**What is needed:**
In the copy, include exactly the lines from the one with "You are a GUI" through the end of the data and no others, both ends kept, with every picture left out.

Collected data
-- Opening Marker --

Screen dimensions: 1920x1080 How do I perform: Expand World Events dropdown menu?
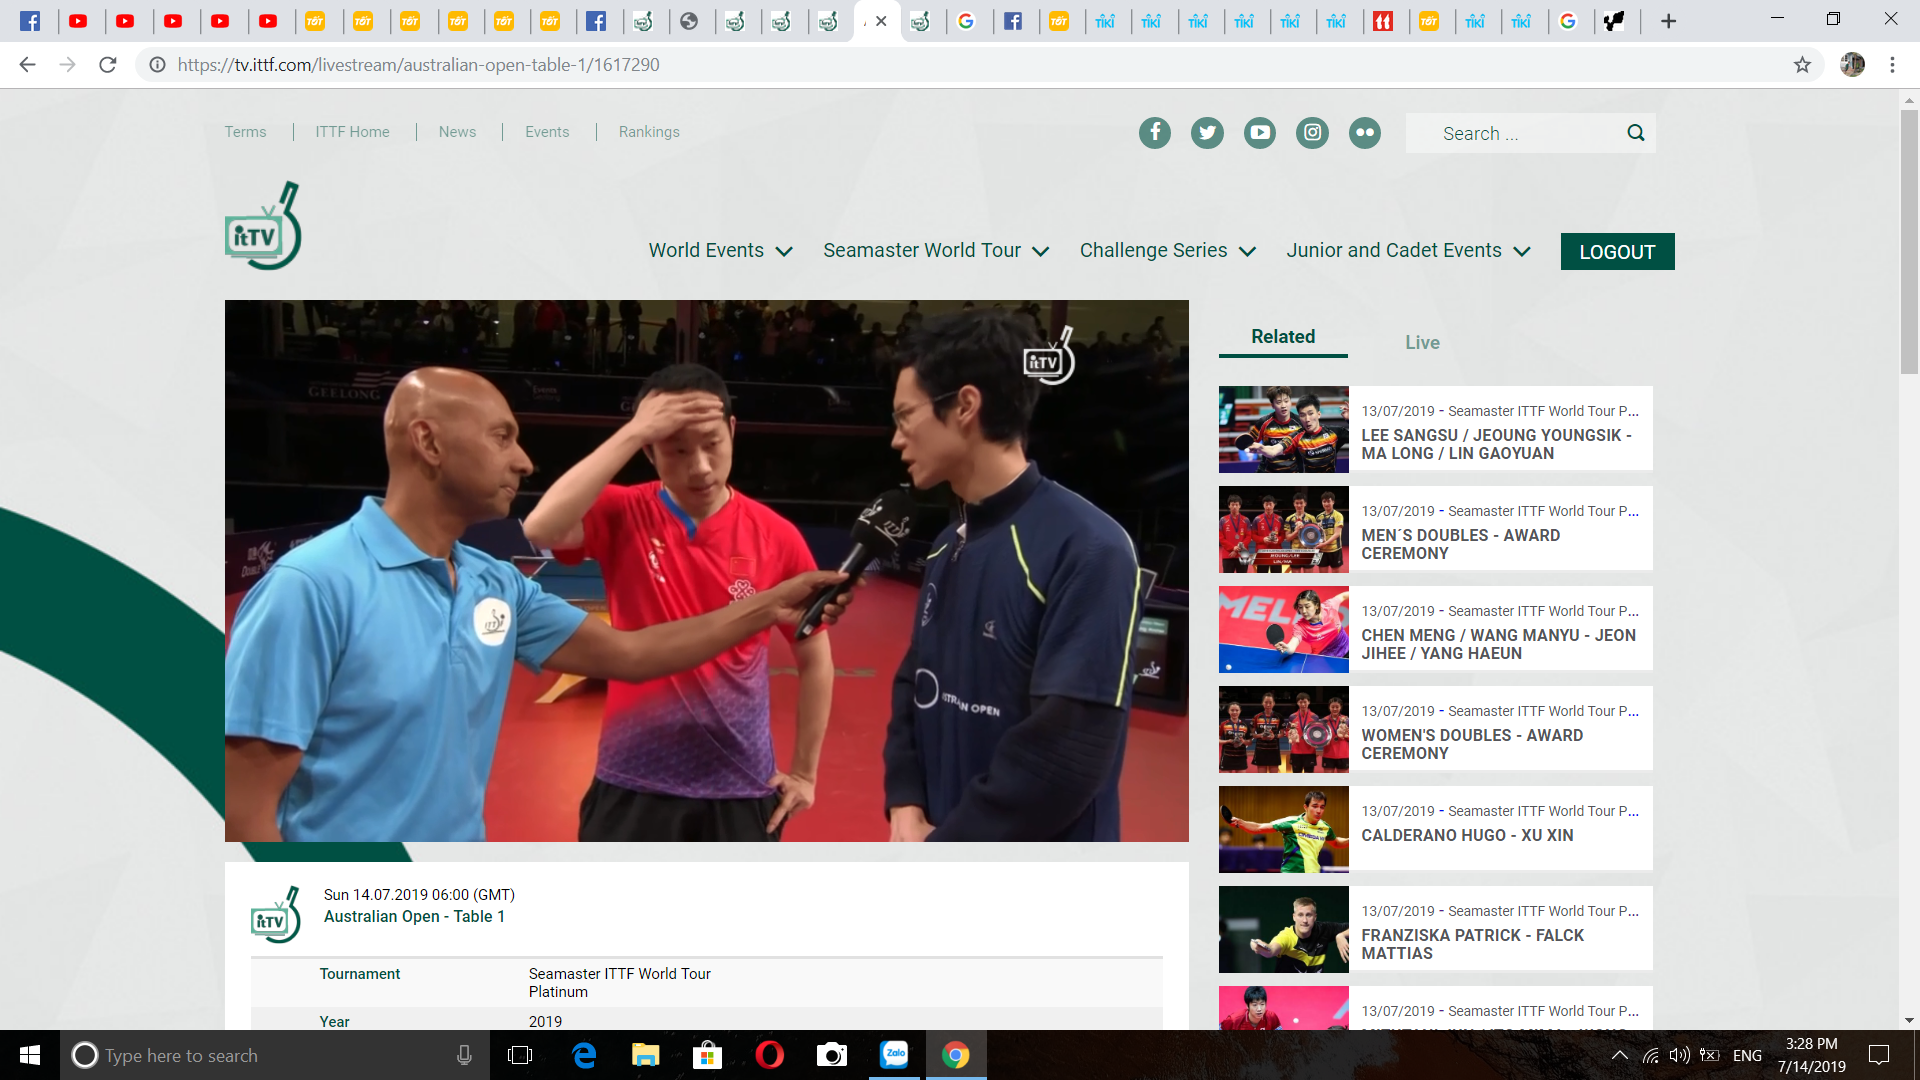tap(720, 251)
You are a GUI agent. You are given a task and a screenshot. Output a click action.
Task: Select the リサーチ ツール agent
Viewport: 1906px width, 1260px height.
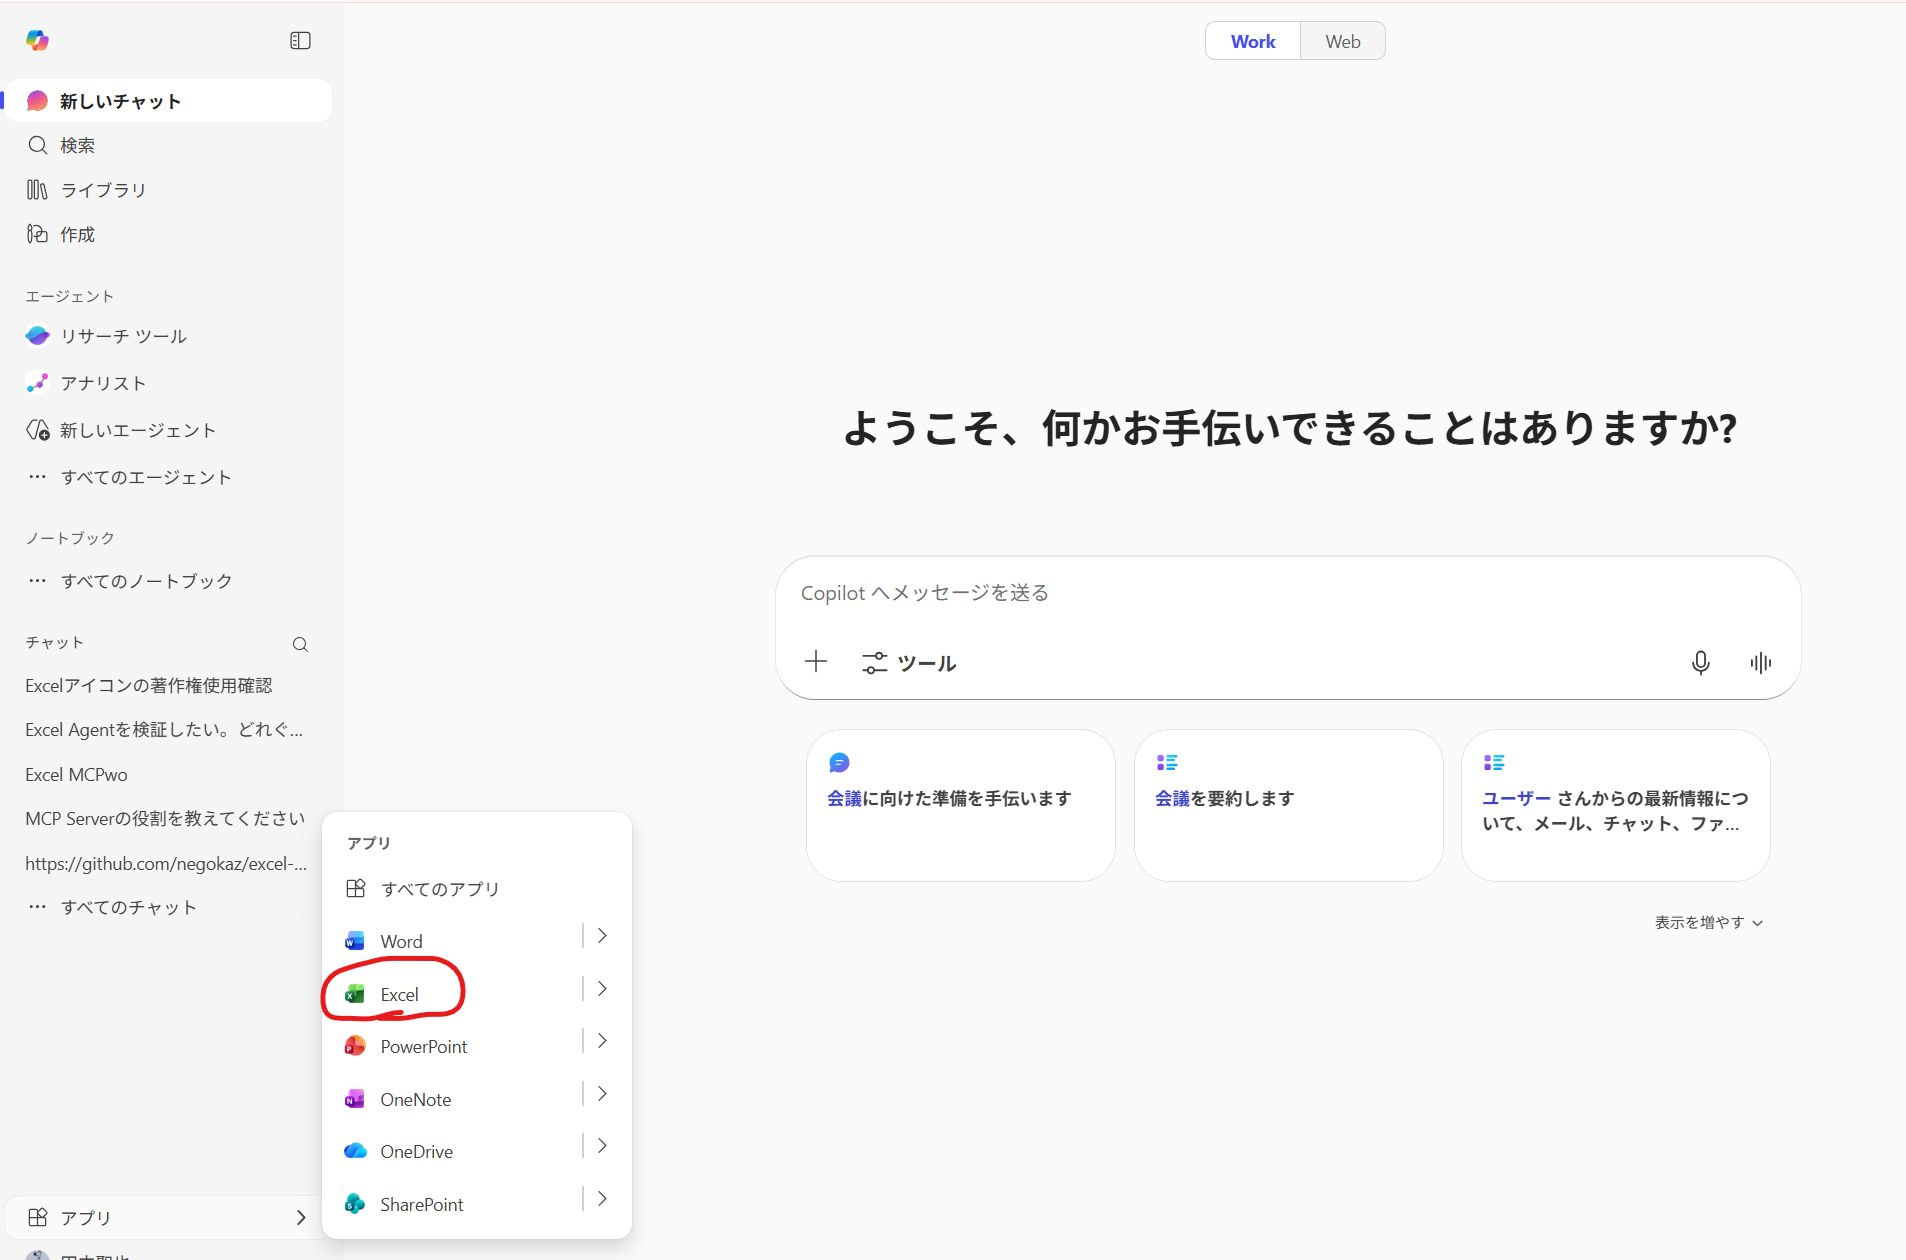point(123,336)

-- Closing Marker --

**Reply to the task:**
You are a GUI agent. You are given a task and a screenshot. Output a click action.
Task: Select the リサーチ ツール agent
Viewport: 1906px width, 1260px height.
point(123,336)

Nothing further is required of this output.